私は、歌詞さんと吸血鬼改めそらるの居ついている学習塾跡を離れ、相川の家にいた。
相川の家。
民倉荘。
木造アパート二階建て、築三十年。トタンの集合郵便受け。かろうじて、シャワーと水洗トイレは備え付け。いわゆる1K、六畳一間、小さなシンク。最寄のバス停まで、徒歩二十分。家賃三万円から四万円(共益費・町内会費・水道代込み)。
天宮から聞いた話とは随分違った。
「父親が怪しい宗教に嵌まってしまってね」
と、訊いてもいないことを、説明した。
言い訳でもするように。
まるで、取り繕うように。
「財産を全て貢いだどころじゃ済まなくて、多額の借金まで背負ってしまってね。驕る平家は久しからずというわけ」
「宗教って……」
悪徳な、新興宗教にはまった。
それがどんな結果を招くのか、なんて。
「結局、去年の暮れに、協議離婚が成立して、僕はお母さんに引き取られ、ここで二人で暮らしているよ。もっとも、二人で暮らしているといっても、借金自体はお母さんの名前で残っていて、今もそれを返すために、あくせく働いているから、お母さん、滅多に帰ってこないけれどね。事実上の一人暮らしは、気楽でいいよ」
「…………」
「まあ学校の住所録には前の住所を登録しているままだから、天宮くんが知らないのも無理ないね」
おい。
いいのかよ、それ。
「いつか敵になるかもしれない人間に、なるべく住んでいる場所を知られたくないもの」
「敵、ね……」
大袈裟な物言いだとは思うが、人に知られたくない秘密を持つ者としては、有り得ないというほどの警戒心では、ないのかもしれない。

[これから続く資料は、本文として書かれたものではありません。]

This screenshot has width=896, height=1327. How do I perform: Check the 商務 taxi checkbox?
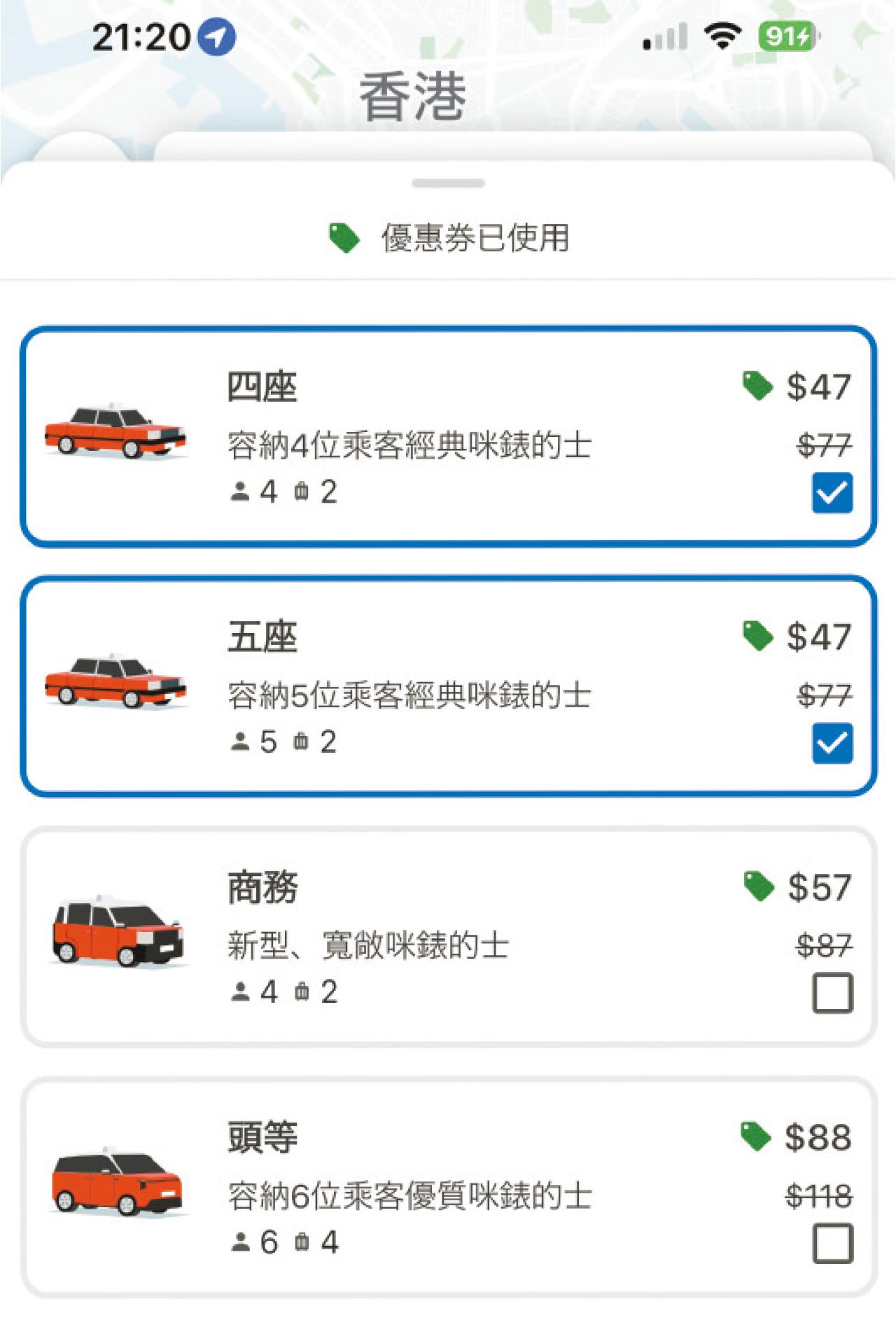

「相川。お父さんが宗教に嵌まったって__それって、ひょっとして、お前のために?」
「嫌な質問だね」
相川は笑った。
「さあね。わからないや。違うのかも」
それは__嫌な答だった。
嫌な質問をしたのだから、当然かもしれない。
実際嫌な質問だった、思い出して自己嫌悪に陥るほどに。するべきじゃなかったし、あるいは、相川は、ここでこそ、十八番の毒舌で、私を叱り飛ばすべきだっただろう。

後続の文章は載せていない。